-- AUFGABENSTELLUNG 1 --
Nenne alle Themen, mit denen sich laut Textauszug Sabine Hoffmanns Werke immer wieder auseinandersetzen.
-- AUFGABENSTELLUNG 2 --
Beantworte die folgenden Fragen zum Textauszug:
(a) Womit sind Ursula Laquay-IHMs Zeichnungen teils ausgeführt?
(b) Von welchen Menschen klingt in Sabine Hoffmanns Arbeiten hier die geistige und psychische Kraft an?
(c) Welches Studium wird als biografische Prägung Ursula Laquay-IHMs genannt?
-- AUFGABENSTELLUNG 3 --
Überarbeite eine Passage aus dem Textauszug: Beginne bei den Worten „Ursula Laquay-IHM widmet“ und höre nach „menschlichen Umwelt beförderte.“ auf. Ersetze darin „Vitalität“ durch „Lebendigkeit“.

So unterschiedlich die Werke der Künstlerinnen auf den ersten Blick auch sein mögen – z. B. stehen sich hier formal die im Duktus locker und spontan wirkenden Grafiken Sabine Hoffmanns und die äußerst präzise, teils mit Lineal und Zirkel, ausgeführten Zeichnungen Ursula Laquay-IHMs gegenüber – die Befragung der „conditio humana“, der Natur des Menschen, seiner Lebensbedingungen und -räume sind verbindende Themen ihrer künstlerischen Arbeit. Wir haben es mit zwei gesellschaftspolitisch aufmerksamen und engagierten Zeitgenossinnen zu tun und man kann sich gut vorstellen, dass diese beiden, auch persönlich sehr beeindruckenden Frauen in gemeinsamen Gesprächen über Kunst und Gesellschaft Inspiration finden.
Innerhalb des genannten Grundinteresses unterscheiden sich die Leitmotive im Schaffen der Künstlerinnen entsprechend der unterschiedlichen Persönlichkeitsstrukturen und biografischen Prägungen. In Sabine Hoffmanns Werken findet sich immer wieder die Auseinandersetzung mit dem menschlichen Körper und Geist – seiner Verletzlichkeit, aber auch seiner Stärke –, mit dem Tod und auch dem Überdauern der menschlichen Existenz. Häufig klingt dabei insbesondere die geistige und psychische Kraft des Menschen an, hier z. B. von Dichtern oder von Frauen der Französischen Revolution, die die Künstlerin durch ihre Arbeit gegenwärtig hält. Für dieses künstlerische Interesse bilden Sabine Hoffmanns frühe Erfahrungen der menschenverachtenden und -vernichtenden Umtriebe der Nationalsozialisten eine wesentliche Basis.
Ursula Laquay-IHM widmet sich dagegen vornehmlich der Befragung architektonischer Räume, insbesondere von dicht besiedelten Städten. Ihre Stadt-Zeichnungen visualisieren sowohl die faszinierende Vitalität als auch die verstörende Brutalität des Kosmos „Stadt“ und werfen die Frage nach den Bedingungen der menschlichen Existenz in diesen Lebensräumen auf. Auch ihren Werken liegen biografische Prägungen – u. a. ihr Architekturstudium – zugrunde; die Künstlerin selbst beschreibt die Geburt ihres Sohnes als aufrüttelndes Ereignis, das ihre Aufmerksamkeit für die Verletzlichkeit unseres Lebensraumes schärfte und ihre künstlerische Auseinandersetzung mit der aktuellen und zukünftigen Entwicklung der menschlichen Umwelt beförderte.

-- Daten zu Elementen und Textpositionen --
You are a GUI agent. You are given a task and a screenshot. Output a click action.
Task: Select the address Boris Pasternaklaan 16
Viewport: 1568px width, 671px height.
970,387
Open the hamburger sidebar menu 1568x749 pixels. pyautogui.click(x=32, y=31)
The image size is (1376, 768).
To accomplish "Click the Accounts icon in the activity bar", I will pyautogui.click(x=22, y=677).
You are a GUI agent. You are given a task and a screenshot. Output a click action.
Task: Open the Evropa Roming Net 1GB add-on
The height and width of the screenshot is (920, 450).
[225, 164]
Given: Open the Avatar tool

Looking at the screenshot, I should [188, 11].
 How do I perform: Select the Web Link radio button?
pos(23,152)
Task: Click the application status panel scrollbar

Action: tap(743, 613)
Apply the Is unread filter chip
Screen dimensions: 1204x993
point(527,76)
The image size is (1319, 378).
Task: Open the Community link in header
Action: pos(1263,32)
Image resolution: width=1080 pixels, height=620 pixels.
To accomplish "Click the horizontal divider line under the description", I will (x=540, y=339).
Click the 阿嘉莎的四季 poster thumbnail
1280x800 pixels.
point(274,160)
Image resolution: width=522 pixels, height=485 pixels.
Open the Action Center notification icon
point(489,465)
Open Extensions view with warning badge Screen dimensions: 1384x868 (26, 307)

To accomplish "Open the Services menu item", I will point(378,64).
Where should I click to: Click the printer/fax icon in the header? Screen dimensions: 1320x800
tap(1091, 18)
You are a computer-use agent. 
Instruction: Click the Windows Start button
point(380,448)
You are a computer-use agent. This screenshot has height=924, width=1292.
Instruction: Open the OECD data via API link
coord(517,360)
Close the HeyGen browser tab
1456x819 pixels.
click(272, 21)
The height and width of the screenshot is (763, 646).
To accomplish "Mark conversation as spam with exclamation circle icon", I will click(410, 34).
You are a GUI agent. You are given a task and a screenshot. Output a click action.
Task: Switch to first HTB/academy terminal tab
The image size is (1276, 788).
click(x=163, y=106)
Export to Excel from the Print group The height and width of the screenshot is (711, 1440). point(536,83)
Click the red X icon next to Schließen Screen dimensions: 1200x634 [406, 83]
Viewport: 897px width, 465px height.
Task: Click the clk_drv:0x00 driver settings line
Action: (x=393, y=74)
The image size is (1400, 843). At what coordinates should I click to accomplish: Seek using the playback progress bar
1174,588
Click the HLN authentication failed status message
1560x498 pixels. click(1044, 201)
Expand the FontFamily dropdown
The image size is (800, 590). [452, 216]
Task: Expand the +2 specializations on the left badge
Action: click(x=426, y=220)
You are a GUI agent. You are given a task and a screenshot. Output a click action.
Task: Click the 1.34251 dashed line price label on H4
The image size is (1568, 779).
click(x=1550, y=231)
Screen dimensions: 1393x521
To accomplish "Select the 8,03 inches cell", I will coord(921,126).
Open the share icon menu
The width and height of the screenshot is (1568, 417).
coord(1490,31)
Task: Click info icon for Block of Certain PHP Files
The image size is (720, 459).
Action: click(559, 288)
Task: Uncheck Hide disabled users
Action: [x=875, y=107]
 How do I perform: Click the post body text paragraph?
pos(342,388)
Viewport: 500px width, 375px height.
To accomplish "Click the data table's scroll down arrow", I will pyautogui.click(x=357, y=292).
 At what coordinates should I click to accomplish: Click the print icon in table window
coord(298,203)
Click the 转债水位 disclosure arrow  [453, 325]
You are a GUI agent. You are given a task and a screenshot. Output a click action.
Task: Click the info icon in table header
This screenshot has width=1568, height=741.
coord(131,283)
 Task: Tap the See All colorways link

-- VOLLSTÄNDIGE LÖSUNG 1 --
- der menschliche Körper und Geist (seine Verletzlichkeit, aber auch seine Stärke)
- der Tod
- das Überdauern der menschlichen Existenz

-- VOLLSTÄNDIGE LÖSUNG 2 --
(a) Mit Lineal und Zirkel.
(b) Von Dichtern und von Frauen der Französischen Revolution.
(c) Ihr Architekturstudium.

-- VOLLSTÄNDIGE LÖSUNG 3 --
Ursula Laquay-IHM widmet sich dagegen vornehmlich der Befragung architektonischer Räume, insbesondere von dicht besiedelten Städten. Ihre Stadt-Zeichnungen visualisieren sowohl die faszinierende Lebendigkeit als auch die verstörende Brutalität des Kosmos „Stadt“ und werfen die Frage nach den Bedingungen der menschlichen Existenz in diesen Lebensräumen auf. Auch ihren Werken liegen biografische Prägungen – u. a. ihr Architekturstudium – zugrunde; die Künstlerin selbst beschreibt die Geburt ihres Sohnes als aufrüttelndes Ereignis, das ihre Aufmerksamkeit für die Verletzlichkeit unseres Lebensraumes schärfte und ihre künstlerische Auseinandersetzung mit der aktuellen und zukünftigen Entwicklung der menschlichen Umwelt beförderte.